Welcome to stickland!


I’ve been working on a little side project for the last year or so. I thought this might be a good time to share this with you, particularly since I probably (with a very high probability) won’t be making any more posts for the rest of the year due a few little things called a dissertation and a wedding 🙂

The idea was to create a digital learning environment for working with data cards, in an attempt to make stronger connections between data cards, data structures and data displays, and to make effective use of tablets/devices (particularly in large lecture groups like my current teaching situation). This first digital environment is based on the C@S stick people data cards I created last year, but could involve any population/data etc, since everything is created dynamically. The idea to use stick people (figures) for the data cards was based on material Rob Gould presented at the NZAMT conference in 2015 regarding the Introduction to Data Science (IDS) course the Mobilize team created for high school students.

In stickland, the members of its population (the C@S stick people) ride by on skateboards. The numbers displayed on each stick person are their unique three digit ID number. The environment is set up so that the stick people arrive to this stretch of road in stick land in a random order and at random times. Students could check this out by watching the stick people skate on by and recording their ID numbers.
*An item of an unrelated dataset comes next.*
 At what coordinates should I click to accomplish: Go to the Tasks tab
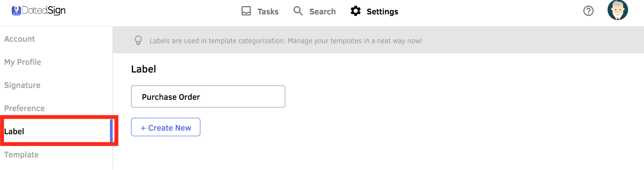[268, 12]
They should see no pattern to the numbers and be convinced that they can not predict what ID number the next stick person will have (well, I guess if you watched for long enough you would be able to predict the last ID number……)

To select stick people to find out more about them, students click on the stick person as they skate past. Some of the stick people are faster than others (more about that next year!) so it’s not always easy to catch them. This means that it will take different times for students to collect the same number of data cards. As the stick people are selected, a stack of data cards starts to be built on the top right hand side of data card screen below.

At this point we’re in a similar position to where we would be if we had given students a set of data cards each, or if we had asked them to select a random sample of data cards from a population bag. One of the really awesome things about data cards is the physical nature of them – students can move them around, sort them, line them up, etc. So in this digital environment, students can drag the stick people data card around by tapping their heads and dragging their finger.

I love getting students to sort the data cards by a categorical variable (e.g. Facebook user) and then by another categorical variable (e.g. Snapchat user) to build ideas of two-way tables and conditioning.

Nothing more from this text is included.